*** Excerpted passage

Question

can someone with trig experience check my work for sine2x cosine x + cosine2x sine x = .5sqrt(3)

Answer 1

posting now

Answer 2

hint
sin(a+b)=sin(a)cos(b)+cos(a)sin(b)

Answer 3

oh ok

Answer 4

one more page

Answer 5

\[\sin(2x+x)=\frac{\sqrt{3}}{2}\]
\[\sin(3x)=\frac{\sqrt{3}}{2}\]
so this is the equation you solved?

Answer 6

oh mine
it looks like you took a more complicated route

Answer 7

is it incorrect? what is the easier process? lol

Answer 8

what I did above
use the sum identity for sin

Answer 9

but I will look at yours

Answer 10

if you have a*b=0
then you can do the whole a=0 or b=0

Answer 11

you can't do if a*b=sqrt(3)/2
then one of the factors has to be sqrt(3)/2
because that isn't necessarily true

Answer 12

do you know how to solve sin(3x)=.5*sqrt(3) ?

Answer 13

you would first find what u satisfies the equation sin(u)=.5*sqrt(3)
by using unit circle

Answer 14

then
you would divide answer by 3
to get what x is
since u=3x

Answer 15

ok, let me try that

Answer 16

pi/6

Answer 17

do you want to post my work?

******
*** Record excerpts

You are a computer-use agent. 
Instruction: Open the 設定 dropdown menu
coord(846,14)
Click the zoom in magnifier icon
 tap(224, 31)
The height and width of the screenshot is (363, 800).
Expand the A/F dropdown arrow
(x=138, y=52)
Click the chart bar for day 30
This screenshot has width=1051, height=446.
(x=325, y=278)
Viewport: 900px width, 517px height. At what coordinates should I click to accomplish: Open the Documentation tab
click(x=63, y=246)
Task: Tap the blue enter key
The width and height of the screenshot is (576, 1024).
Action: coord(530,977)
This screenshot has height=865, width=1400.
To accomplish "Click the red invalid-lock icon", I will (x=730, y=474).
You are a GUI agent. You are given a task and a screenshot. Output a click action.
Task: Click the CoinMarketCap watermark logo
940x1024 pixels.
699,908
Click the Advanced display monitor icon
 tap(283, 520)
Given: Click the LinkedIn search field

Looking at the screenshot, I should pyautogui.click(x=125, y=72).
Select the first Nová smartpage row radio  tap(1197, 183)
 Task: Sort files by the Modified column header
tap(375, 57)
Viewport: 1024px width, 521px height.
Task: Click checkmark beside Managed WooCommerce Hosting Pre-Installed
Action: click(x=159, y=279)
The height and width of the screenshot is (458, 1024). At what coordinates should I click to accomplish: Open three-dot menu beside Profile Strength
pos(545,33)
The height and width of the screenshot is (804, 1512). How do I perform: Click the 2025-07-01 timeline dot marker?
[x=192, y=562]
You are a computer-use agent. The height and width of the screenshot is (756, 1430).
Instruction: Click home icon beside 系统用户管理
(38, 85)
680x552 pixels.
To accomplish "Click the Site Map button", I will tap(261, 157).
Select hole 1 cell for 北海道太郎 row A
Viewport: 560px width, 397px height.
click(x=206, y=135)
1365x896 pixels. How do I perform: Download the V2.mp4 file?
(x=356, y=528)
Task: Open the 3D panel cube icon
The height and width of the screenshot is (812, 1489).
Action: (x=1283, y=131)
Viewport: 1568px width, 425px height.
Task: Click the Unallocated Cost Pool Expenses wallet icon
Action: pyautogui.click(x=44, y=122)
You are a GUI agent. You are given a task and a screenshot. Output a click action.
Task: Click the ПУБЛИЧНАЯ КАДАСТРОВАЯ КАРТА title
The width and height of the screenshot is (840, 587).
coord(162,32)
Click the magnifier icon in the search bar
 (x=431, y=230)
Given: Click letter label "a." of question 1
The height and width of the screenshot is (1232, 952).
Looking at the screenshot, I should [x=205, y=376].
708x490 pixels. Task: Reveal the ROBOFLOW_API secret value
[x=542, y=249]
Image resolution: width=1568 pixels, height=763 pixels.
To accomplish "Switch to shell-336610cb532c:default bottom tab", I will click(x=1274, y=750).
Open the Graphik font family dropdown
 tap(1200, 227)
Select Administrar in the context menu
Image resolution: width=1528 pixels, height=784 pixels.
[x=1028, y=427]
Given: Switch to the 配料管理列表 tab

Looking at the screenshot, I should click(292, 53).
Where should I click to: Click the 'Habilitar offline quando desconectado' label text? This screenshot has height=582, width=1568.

******

**Goals:**
[1] Which identity does the hint in the trig equation thread give?
[2] Write what comes next in the forum thread on the trig equation, starting after its final line.

**Answers to the tasks:**
[1] The sum identity for sine: sin(a+b)=sin(a)cos(b)+cos(a)sin(b).

[2]
Answer 18

me*

Answer 19

you are looking for when the y-coordinate is sqrt(3)/2

Answer 20

for what angles is the y-coordinate sqrt(3)/2

Answer 21

so x is not equal to pi/6?

Answer 22

let me post my work so u can see what i did

Answer 23

alright

Answer 24

posting now

Answer 25

one min this site is not very well developed

Answer 26

yeah it has been pretty slow

Answer 27

i have to upload it to my gdrive and then post it

Answer 28

but do you get pi/6 for the answer

Answer 29

the y-coordinate is sqrt(3)/2 when you have the angles pi/3 or 2pi/3
and you can do +2npi if you wanted

Answer 30

\[u=\frac{\pi}{3}+2n \pi \text{ or } u=\frac{2\pi}{3}+2n \pi\]
but u=3x

Answer 31

so divide both sides by 3

Answer 32

3*3=9 not 6

Answer 33

lol wow ok

Answer 34

\[\frac{\pi}{3} \cdot \frac{1}{3}=\frac{\pi \cdot 1}{3 \cdot 3}=\frac{\pi}{9}\]

Answer 35

but anyways that is just one value that satisfies the equation

Answer 36

there are infinitely more solutions to this equation

Answer 37

so other that that, its good? pi/9 is one solution an then i do the same thing for sin 2x+x?

Answer 38

sin(3x)=sqrt(3)/2
gives us two solutions for 3x in the first rotation of a circle
3x=pi/3 or 3x=2pi/3 correct?

Answer 39

so the answer would be infinity many solutions, he asks for all real solutions.

Answer 40

first of all do you understand my solutions for 3x the first rotation ?

Answer 41

yes

Answer 42

and then for any more rotations
you can do +2 pi*n
2*pi carries us once around the circle
2*pi*2 carries us twice around the circle
2*pi*3 carries us three times around the circle
...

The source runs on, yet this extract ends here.